We stopped well short of where it settled.  Someone blocked our way, a shifting shadow, surrounded by curling red flames.  It took me a moment to recognize the figure.

Cassie!  She’d come to see me off. 

Piercing the
whump-whump
of the rotors, her voice slashed out, shedding modern phrasing as her centuries-old nature immerged.  “You have erred grievously, laying hands upon my precious daughter.  Release her now and I promise you
merciful
deaths.”

 

 

 

 

 

 

 

 

 

 

 

 

 

 

 

 

 

 

 

 

 

 

 

 

 

 

 

 

 

 

 

 

 

 

 

EIGHT

 

“Is that a dog or dinosaur?

I’m just too stoned to see.

So I’ll throw a bone and run away

from the Death-of-me.”

             

                          
                            —Perilous Paths

                           
                               Elektra Blue

 

Missy flicked her fingers Cassie’s way.

Responding to the command, several of her evil minions lunged forward.  They held machine pistols by front and rear grips, the ammo clip
in the middle between their hands.  The guns chattered, breathing fire and blue smoke.  Spent casings spun through the air, littering the rooftop.

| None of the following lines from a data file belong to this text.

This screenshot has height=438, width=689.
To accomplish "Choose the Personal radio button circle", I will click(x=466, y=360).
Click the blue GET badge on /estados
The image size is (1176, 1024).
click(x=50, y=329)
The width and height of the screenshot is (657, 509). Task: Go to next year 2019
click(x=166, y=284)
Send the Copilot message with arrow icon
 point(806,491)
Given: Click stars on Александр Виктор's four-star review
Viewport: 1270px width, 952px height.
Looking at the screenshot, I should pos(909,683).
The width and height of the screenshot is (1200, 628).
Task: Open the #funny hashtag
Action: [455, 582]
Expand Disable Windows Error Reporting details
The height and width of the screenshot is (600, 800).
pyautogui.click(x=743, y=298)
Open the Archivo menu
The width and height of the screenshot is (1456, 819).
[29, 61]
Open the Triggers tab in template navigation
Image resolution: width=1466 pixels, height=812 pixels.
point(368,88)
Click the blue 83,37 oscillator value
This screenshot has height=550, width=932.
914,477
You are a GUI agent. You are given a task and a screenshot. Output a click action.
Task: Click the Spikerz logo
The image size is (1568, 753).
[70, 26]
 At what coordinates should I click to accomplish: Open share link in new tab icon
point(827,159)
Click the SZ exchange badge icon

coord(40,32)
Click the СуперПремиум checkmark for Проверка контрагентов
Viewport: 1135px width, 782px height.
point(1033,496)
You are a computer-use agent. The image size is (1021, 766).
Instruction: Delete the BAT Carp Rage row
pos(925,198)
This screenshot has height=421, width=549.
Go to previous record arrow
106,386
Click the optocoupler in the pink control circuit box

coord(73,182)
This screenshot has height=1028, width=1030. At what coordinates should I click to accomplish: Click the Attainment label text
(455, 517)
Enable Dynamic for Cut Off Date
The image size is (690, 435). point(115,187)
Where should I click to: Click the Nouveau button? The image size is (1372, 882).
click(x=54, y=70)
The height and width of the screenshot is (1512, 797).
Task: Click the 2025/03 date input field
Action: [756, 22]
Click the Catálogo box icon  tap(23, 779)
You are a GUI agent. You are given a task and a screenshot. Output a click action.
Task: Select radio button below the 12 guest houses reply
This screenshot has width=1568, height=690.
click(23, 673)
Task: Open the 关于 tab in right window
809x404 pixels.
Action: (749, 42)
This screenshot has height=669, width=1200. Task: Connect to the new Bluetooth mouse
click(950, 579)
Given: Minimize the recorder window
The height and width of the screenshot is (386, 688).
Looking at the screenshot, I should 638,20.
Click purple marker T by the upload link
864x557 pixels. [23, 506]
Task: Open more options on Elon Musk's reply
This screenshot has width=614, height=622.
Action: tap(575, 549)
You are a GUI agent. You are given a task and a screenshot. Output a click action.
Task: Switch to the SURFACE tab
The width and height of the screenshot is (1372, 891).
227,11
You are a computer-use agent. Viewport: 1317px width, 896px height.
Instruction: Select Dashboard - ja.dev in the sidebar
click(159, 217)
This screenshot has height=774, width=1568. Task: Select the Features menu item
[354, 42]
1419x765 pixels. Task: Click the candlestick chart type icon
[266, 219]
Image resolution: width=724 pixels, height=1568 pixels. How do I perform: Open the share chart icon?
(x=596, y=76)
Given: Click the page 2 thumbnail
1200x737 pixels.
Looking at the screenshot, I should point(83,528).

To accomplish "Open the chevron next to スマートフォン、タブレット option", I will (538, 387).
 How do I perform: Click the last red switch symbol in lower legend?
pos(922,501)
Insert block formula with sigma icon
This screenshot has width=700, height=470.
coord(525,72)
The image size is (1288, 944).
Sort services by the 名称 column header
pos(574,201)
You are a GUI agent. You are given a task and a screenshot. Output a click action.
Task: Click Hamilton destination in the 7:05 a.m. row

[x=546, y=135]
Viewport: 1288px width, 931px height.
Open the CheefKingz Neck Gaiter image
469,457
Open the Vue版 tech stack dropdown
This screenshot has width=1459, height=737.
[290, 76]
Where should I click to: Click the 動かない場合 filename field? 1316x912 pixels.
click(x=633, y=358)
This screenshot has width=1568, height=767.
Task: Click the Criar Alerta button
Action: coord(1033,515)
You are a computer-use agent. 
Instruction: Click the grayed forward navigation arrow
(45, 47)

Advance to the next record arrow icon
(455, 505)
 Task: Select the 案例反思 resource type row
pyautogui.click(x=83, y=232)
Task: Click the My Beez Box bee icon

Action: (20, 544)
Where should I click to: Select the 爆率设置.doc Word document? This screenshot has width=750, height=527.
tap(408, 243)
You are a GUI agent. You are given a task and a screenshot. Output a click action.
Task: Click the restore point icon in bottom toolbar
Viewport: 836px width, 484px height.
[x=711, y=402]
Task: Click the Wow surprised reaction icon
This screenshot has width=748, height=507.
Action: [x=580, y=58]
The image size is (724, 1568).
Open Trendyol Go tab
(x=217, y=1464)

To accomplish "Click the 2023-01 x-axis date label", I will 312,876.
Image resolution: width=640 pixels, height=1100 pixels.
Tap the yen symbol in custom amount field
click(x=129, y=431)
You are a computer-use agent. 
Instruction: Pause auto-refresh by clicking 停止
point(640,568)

Either my senses were completely unreliable—for some reason—or time was broken, out of joint like a big dawg.  The chopper’s
whumping
became a drawn-out, sludgy drone.  The gunfire attenuated, turning brittle.  Cassie’s screen of dancing flames slowed, fire taking on a weird glassy sheen.  It seemed I could actually see the spinning slugs melting to nothing.

Whatever they tranqued me with is off the hook!

Cassie faced the weapon fire fearlessly, as though it were a summer shower.  Her face melted, reshaped, and darkened with rusty red-orange fur as she waded forward.  Her golden eyes brightened, incandescent coins in her head.  Long, pointy ears appeared atop her head.  Fox ears.  Her head became a fox’s, though the rest of her remained… 
Wait a minute.  Is that a fox tail flopping out of her pants?

Epic kewl.

Fox mixed with human, I wondered if I could do the half-and-half thing too.  I fingered my cheeks, kneading them like dough.  “Foxy face, foxy face…  Where are you?” 
Damn.  It didn’t work.

Missy gave me a long stare, her eyebrows arching as though my words were incomprehensible, or maybe it was just me.  She dragged her attention back to the battle.